Segment Open
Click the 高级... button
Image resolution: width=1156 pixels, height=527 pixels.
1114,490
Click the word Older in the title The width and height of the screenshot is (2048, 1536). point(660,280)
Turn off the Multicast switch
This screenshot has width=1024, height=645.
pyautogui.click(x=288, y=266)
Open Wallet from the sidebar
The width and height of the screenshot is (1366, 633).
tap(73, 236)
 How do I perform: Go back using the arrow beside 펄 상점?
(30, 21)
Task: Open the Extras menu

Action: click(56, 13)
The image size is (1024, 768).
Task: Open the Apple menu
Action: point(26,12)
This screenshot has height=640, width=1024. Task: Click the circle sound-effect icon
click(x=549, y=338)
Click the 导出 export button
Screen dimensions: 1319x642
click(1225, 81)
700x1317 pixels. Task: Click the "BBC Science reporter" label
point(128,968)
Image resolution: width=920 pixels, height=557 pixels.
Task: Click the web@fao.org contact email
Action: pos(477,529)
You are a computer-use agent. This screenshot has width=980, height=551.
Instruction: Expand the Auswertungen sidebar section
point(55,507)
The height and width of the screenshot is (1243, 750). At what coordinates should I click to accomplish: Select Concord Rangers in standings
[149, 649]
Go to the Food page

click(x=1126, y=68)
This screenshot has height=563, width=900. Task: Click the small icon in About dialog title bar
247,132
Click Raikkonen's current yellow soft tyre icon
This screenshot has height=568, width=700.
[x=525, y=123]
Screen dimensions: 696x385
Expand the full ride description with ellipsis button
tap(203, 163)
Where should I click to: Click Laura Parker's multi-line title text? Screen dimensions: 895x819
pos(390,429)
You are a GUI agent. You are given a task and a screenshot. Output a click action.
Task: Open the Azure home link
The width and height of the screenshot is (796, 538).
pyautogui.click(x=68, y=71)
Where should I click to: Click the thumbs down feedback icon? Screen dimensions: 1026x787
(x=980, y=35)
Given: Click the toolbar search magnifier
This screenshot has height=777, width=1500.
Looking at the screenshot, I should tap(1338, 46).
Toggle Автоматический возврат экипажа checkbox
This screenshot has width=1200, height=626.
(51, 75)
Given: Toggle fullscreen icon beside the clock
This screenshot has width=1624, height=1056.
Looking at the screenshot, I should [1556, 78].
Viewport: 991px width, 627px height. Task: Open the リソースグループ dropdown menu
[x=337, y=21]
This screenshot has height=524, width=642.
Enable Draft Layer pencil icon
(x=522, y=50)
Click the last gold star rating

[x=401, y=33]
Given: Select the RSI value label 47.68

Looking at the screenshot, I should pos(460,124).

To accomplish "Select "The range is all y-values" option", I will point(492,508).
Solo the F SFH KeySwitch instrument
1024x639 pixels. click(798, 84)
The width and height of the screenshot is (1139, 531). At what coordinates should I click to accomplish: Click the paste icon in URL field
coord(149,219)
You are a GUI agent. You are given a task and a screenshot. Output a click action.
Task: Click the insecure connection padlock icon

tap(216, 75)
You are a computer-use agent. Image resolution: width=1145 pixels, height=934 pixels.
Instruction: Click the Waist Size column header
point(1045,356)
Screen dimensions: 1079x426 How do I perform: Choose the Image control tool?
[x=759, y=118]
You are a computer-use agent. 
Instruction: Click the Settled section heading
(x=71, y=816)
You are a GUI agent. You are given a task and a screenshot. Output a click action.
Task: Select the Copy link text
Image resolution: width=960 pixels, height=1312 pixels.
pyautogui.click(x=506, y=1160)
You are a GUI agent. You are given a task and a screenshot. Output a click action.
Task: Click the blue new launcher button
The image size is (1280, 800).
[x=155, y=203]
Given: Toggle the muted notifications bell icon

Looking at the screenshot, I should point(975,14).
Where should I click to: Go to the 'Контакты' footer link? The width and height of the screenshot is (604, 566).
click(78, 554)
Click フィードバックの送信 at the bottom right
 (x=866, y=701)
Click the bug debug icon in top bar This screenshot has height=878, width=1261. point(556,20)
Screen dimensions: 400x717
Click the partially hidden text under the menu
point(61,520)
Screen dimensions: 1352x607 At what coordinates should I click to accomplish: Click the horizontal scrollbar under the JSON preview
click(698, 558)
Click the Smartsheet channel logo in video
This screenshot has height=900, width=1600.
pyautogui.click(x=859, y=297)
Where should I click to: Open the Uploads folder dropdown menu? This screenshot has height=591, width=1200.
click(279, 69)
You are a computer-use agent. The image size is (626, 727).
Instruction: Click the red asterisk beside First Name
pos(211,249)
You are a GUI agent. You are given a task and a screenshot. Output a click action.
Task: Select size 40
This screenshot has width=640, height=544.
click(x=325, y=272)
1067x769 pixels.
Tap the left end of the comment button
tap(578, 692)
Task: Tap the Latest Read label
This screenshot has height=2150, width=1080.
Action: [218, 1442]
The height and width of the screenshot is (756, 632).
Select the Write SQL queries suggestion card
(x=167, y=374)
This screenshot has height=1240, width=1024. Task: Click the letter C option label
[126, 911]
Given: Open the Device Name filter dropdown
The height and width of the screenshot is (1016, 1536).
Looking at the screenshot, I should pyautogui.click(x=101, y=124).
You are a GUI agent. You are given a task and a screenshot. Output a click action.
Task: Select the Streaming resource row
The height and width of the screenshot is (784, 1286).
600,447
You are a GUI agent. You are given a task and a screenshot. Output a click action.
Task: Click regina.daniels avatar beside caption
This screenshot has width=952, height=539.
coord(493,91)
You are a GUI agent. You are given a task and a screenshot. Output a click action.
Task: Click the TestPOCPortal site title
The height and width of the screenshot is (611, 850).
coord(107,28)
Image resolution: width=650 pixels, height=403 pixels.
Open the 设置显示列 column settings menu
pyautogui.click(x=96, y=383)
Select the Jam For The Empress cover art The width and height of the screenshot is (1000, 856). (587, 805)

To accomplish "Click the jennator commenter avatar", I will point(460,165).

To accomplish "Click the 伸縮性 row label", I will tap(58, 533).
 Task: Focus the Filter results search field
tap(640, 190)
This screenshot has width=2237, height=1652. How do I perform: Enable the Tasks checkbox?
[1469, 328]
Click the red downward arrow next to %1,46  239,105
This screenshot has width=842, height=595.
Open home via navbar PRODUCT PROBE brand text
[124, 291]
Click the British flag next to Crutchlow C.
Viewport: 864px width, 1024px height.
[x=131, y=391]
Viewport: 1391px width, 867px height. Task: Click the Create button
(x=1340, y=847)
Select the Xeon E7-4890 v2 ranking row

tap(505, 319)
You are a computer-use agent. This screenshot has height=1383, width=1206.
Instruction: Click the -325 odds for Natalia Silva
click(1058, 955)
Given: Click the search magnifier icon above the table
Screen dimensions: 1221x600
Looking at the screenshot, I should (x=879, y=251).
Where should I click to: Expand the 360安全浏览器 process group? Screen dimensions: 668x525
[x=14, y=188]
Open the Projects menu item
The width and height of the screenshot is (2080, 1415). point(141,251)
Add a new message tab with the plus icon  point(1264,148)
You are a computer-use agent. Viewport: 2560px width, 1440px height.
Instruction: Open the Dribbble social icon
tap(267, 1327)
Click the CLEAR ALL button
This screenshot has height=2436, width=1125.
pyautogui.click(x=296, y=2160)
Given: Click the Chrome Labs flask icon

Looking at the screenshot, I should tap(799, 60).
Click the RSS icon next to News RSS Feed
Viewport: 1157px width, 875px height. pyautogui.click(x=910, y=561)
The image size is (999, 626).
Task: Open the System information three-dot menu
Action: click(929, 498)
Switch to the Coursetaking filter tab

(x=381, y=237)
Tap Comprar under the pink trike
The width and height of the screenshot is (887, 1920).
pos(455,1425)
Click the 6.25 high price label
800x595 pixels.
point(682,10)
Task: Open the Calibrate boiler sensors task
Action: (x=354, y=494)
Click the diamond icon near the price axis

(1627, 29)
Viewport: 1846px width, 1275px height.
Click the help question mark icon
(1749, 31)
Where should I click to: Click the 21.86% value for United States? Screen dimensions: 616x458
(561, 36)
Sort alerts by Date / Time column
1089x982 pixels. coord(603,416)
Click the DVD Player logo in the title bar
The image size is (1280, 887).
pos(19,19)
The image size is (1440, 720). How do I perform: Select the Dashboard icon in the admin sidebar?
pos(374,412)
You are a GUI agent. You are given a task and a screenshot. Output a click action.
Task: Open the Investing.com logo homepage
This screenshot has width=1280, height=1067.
Segment Closed
◆ **Work to complete**
Copy out each line of the entries that holds "will".

◆ **Exercise output**
To accomplish "Select "The range is all y-values" option", I will point(492,508).
To accomplish "Click the jennator commenter avatar", I will point(460,165).
To accomplish "Click the 伸縮性 row label", I will tap(58, 533).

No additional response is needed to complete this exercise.